--- start EXERCISE INPUT ---
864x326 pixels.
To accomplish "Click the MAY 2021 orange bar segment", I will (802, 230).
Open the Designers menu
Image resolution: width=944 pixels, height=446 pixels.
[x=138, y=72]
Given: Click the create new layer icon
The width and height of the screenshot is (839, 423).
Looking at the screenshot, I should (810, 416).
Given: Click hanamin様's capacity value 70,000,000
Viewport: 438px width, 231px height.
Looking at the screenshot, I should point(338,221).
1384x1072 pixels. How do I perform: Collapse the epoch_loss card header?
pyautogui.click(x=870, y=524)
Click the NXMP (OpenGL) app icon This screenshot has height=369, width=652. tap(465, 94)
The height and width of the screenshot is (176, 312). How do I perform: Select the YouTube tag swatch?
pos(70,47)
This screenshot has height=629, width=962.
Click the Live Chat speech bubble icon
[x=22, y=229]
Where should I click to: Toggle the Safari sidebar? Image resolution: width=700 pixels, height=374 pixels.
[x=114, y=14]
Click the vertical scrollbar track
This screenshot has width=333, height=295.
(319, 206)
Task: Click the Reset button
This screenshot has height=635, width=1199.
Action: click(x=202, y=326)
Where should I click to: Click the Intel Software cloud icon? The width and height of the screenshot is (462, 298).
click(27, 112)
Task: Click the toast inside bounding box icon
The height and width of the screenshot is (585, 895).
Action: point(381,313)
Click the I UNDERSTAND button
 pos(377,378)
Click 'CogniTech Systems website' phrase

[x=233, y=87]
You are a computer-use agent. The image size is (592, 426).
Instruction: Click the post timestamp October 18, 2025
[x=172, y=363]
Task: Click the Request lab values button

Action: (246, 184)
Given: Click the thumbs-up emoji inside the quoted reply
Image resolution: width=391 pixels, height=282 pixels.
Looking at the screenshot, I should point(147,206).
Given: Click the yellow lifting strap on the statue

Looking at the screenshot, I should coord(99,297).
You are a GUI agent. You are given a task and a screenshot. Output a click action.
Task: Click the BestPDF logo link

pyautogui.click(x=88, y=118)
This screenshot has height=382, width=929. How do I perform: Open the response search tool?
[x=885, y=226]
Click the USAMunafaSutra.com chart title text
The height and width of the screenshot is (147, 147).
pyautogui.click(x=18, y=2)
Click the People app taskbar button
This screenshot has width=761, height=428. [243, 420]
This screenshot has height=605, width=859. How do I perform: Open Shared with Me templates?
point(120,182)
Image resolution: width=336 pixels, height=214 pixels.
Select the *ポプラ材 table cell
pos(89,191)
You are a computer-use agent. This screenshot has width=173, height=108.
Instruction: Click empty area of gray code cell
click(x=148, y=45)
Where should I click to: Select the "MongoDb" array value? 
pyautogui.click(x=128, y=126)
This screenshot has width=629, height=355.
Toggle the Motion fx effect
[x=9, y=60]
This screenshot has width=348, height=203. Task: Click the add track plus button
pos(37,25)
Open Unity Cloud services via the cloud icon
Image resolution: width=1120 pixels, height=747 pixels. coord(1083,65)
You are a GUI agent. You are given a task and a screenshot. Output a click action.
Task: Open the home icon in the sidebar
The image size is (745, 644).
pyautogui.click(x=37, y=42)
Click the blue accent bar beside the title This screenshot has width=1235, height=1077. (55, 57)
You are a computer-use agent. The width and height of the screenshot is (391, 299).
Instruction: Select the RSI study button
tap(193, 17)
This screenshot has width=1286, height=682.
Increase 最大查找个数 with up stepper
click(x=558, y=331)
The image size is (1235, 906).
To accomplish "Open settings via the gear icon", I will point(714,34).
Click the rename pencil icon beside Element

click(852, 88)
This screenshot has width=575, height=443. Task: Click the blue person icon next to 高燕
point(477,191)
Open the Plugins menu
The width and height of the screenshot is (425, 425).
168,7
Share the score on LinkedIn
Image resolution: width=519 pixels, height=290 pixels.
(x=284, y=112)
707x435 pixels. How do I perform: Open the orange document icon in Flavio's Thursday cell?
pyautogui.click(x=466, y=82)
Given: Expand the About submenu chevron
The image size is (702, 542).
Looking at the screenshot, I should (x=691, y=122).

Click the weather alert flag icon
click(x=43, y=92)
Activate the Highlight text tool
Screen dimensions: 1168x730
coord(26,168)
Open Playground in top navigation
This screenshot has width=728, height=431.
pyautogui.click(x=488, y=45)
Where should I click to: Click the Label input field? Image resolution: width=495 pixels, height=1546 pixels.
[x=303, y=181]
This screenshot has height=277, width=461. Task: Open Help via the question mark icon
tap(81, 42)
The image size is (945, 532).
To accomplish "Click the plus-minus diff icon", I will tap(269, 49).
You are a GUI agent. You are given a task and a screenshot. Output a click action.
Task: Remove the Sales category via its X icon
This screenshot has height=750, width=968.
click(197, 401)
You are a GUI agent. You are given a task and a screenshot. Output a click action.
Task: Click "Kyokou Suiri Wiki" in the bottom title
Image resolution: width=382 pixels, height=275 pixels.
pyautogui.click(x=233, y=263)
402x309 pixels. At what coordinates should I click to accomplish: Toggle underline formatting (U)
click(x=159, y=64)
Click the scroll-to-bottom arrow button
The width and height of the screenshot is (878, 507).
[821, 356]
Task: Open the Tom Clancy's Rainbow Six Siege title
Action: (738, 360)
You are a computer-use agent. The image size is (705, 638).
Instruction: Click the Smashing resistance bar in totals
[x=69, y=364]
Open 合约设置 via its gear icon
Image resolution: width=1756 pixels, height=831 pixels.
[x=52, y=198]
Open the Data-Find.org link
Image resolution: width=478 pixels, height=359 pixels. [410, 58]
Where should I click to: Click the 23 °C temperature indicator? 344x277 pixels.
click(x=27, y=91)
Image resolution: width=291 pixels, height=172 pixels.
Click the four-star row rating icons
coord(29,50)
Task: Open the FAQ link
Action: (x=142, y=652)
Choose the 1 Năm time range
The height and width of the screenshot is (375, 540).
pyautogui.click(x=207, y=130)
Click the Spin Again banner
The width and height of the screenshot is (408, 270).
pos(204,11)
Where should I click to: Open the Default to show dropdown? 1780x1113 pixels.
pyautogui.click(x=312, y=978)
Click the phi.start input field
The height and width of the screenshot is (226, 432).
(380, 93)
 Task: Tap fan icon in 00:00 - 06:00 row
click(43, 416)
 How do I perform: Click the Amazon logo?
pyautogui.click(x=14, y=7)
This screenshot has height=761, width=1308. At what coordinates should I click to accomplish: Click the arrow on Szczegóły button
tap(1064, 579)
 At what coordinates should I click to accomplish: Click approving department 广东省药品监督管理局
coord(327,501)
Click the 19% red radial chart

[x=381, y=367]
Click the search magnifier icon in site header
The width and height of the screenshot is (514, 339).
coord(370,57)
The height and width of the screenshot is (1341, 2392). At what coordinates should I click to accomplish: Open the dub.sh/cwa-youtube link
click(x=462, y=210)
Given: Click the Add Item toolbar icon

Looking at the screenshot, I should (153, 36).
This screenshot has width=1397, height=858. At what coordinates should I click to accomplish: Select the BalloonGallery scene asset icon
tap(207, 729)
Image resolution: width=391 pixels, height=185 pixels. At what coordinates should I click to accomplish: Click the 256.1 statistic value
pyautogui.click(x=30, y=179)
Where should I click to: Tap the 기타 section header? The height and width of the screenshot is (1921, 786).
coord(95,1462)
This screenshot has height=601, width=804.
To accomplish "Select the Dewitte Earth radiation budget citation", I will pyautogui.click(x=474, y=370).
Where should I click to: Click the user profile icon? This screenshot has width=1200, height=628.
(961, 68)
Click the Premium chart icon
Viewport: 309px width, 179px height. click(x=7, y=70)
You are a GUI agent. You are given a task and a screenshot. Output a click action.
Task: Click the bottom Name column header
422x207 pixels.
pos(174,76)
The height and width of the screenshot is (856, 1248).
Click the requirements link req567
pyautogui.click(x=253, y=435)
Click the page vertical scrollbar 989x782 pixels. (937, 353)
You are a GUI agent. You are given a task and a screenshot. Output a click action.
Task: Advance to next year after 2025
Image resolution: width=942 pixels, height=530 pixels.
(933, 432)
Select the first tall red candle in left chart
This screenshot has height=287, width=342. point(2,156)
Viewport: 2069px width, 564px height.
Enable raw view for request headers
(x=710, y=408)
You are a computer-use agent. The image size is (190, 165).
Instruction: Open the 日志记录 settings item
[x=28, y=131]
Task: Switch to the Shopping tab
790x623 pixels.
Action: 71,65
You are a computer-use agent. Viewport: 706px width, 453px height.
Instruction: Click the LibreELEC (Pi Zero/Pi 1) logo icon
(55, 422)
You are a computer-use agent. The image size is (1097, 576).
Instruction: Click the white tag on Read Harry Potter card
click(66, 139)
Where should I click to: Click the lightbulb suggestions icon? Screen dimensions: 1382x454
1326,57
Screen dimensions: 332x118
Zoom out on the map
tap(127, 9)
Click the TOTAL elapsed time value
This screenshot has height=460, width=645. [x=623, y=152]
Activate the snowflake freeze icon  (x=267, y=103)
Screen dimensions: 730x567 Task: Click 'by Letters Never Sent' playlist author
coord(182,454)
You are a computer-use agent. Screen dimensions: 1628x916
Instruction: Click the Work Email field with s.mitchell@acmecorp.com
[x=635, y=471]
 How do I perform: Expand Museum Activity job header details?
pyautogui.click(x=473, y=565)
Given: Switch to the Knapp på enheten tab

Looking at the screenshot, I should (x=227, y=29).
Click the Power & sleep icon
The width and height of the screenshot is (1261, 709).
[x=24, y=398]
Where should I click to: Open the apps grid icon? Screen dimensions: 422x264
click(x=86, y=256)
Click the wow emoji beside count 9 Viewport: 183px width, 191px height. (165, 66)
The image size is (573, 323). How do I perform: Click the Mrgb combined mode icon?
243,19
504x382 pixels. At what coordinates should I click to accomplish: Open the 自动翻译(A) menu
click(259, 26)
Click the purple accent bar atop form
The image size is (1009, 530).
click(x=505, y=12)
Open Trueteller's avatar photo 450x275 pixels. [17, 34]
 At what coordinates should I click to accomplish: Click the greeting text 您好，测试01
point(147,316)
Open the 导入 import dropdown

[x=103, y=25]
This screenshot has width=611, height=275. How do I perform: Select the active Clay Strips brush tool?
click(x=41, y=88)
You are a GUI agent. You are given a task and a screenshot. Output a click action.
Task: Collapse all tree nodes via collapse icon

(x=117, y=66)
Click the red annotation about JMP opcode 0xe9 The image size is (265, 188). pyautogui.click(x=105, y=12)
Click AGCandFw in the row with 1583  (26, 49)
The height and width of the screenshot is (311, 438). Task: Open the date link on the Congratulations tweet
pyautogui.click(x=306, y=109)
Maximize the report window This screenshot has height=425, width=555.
--- end EXERCISE INPUT ---
▶ YOUR INSTRUCTIONS
In the source records, starting with the line that contains "Click the weather alert flag icon" and going on through the line that contains "will tap(269, 49).", swap "icon" for "symbol". Give back only those lines, with everything else left unchanged.

▶ RESPONSE TO THE TASK
Click the weather alert flag symbol
click(x=43, y=92)
Activate the Highlight text tool
Screen dimensions: 1168x730
coord(26,168)
Open Playground in top navigation
This screenshot has width=728, height=431.
pyautogui.click(x=488, y=45)
Where should I click to: Click the Label input field? Image resolution: width=495 pixels, height=1546 pixels.
[x=303, y=181]
This screenshot has height=277, width=461. Task: Open Help via the question mark symbol
tap(81, 42)
The image size is (945, 532).
To accomplish "Click the plus-minus diff symbol", I will tap(269, 49).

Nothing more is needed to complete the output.